Monocytes damage blood vessels and cause inflammation. Increases production of IFN gamma and Type 1 immune response. (This is from a 2013 publication.)
'This interferon-gamma and its TH1 collaborator interleukin 2 are the numerators of our LC index' So it is the reason why there is elevated INF gamma, interleukin 2 in the vascular endothelium. Important to block these with statins. Use this to judge the success of therapy.
These nonclassical monocytes are the only monocytes to carry the
CX3CR1 receptor, which when it binds to fractalkine, turns on an anti-apoptotic protein that increases the longevity of monocytes. It also causes the monocytes to revert from their anti-inflammatory state, and to commence producing pro-inflammatory cytokines.
These are crucial steps as most monocytes die within a few days, and having very long-lived (up to at least 16 months) coronavirus protein-carrying monocytes is a critical aspect of Patterson’s hypothesis. He believes these attack the blood vessel walls.
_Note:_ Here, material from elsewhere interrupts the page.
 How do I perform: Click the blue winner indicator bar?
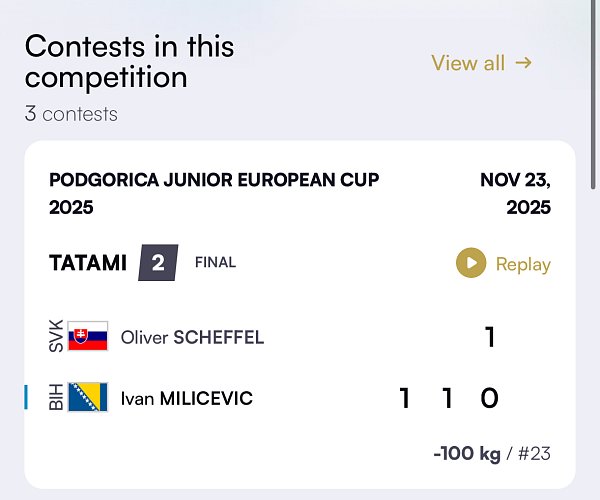click(x=26, y=399)
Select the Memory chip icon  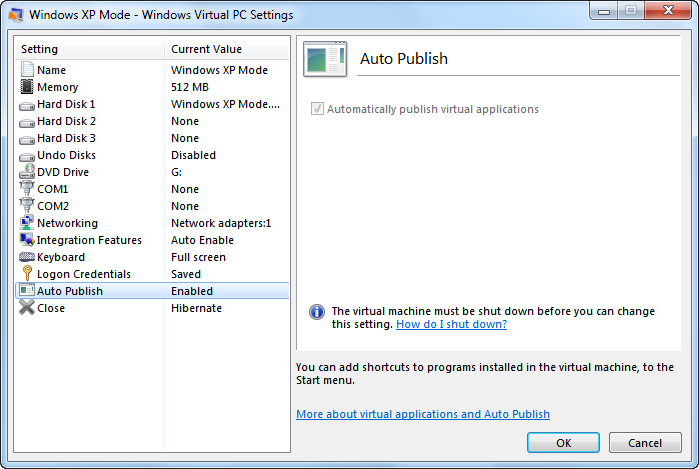pos(27,87)
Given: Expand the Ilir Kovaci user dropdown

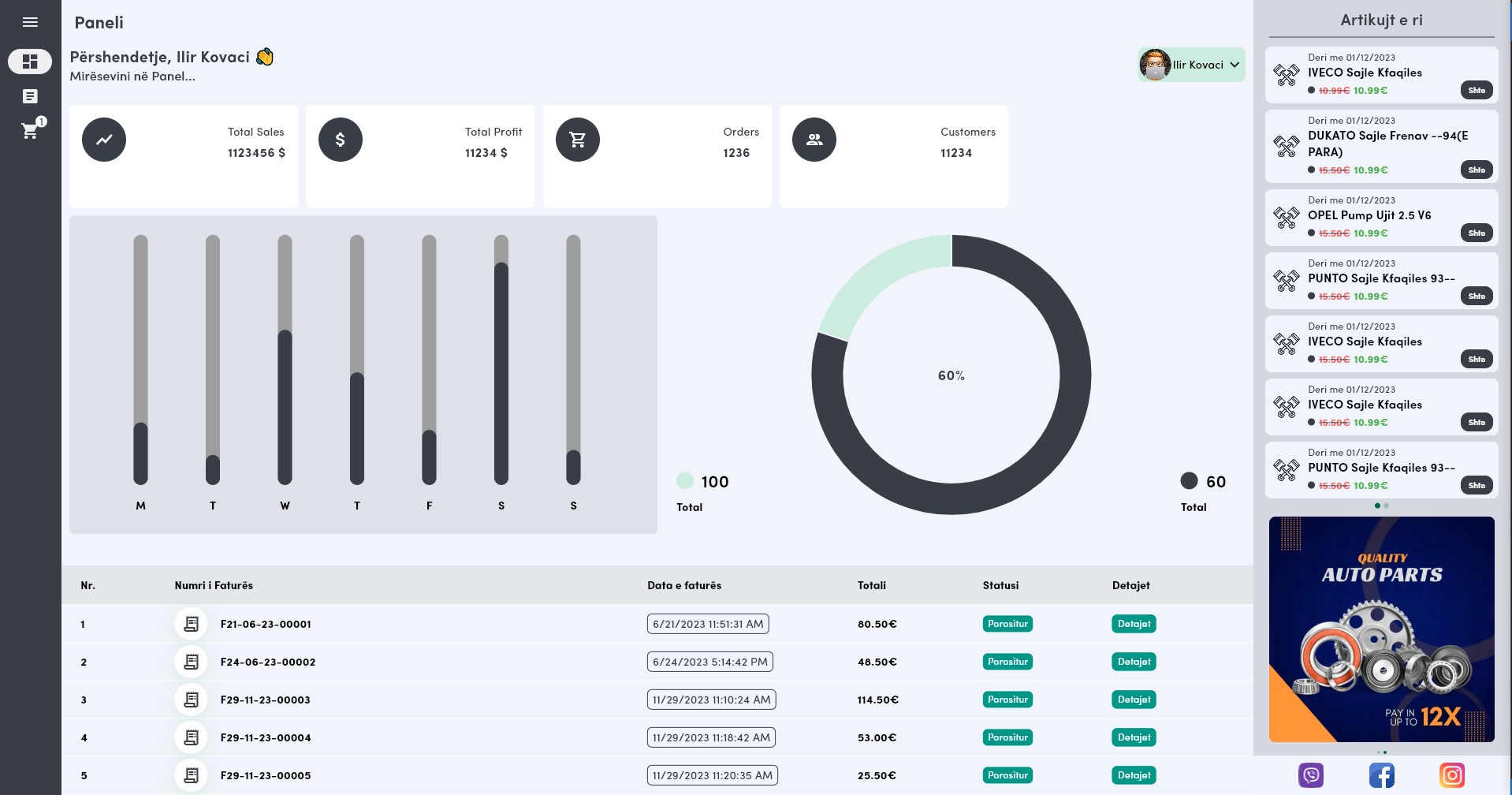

CX3CR1 is also an important player in getting the monocytes to engage in vascular patrols, and
deleting CX3CR1 has been shown to reduce their patrolling behaviour.
Monocytes carrying the SARS protein and endothelial cells are producing high levels of CCL5/RANTES – a chemokine that draws the monocytes cells to the endothelial cells. Patterson states that CCL5/RANTES was upregulated in 80% of Long Covid. Once at the endothelial cells, the monocytes bind to them with fractalkine.
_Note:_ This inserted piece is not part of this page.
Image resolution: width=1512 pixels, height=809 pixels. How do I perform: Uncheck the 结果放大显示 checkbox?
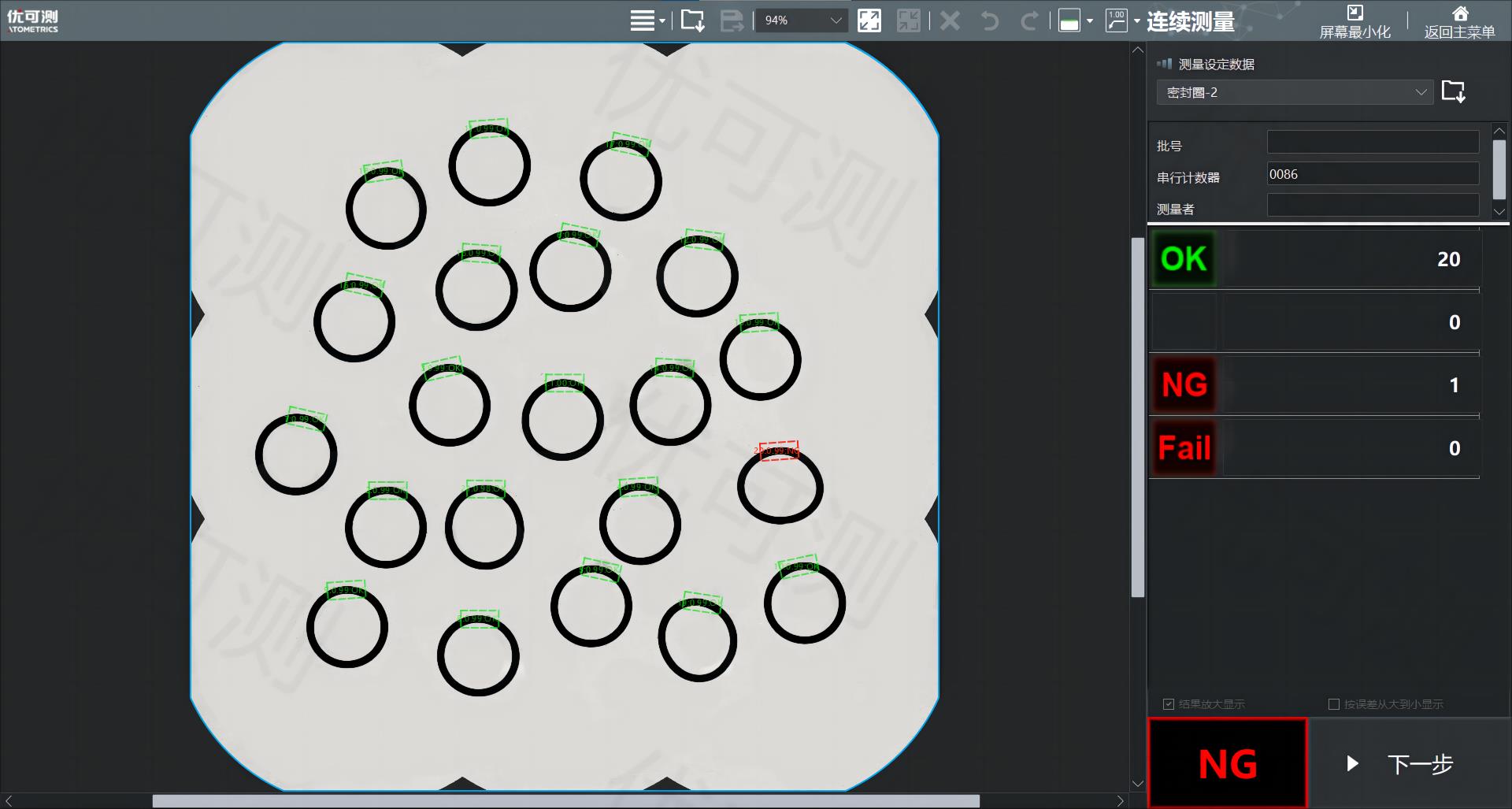(x=1169, y=704)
Antiretroviral lowers LC index…it is a very, very potent approach to decreasing destructive cytokines such as TNF alpha.
VEGF causes blood vessel growth….and results in polyneuropathy. 85% of LC have high VEGF.
Important to target cytokines and not symptoms for treatment. They are the root cause.
In ME there is chronic viral infection and need anti-viral.
In Covid, there is a huge decrease in CD8 cells which results in the reactivation of all herpes viruses.
Patterson found that an LC patient was still infected with active Covid 90 days after the start of infection.
High IL 6 results in joint and muscle pain.
He has written a post-vaccine LC paper and one on post Lyme which will soon be published.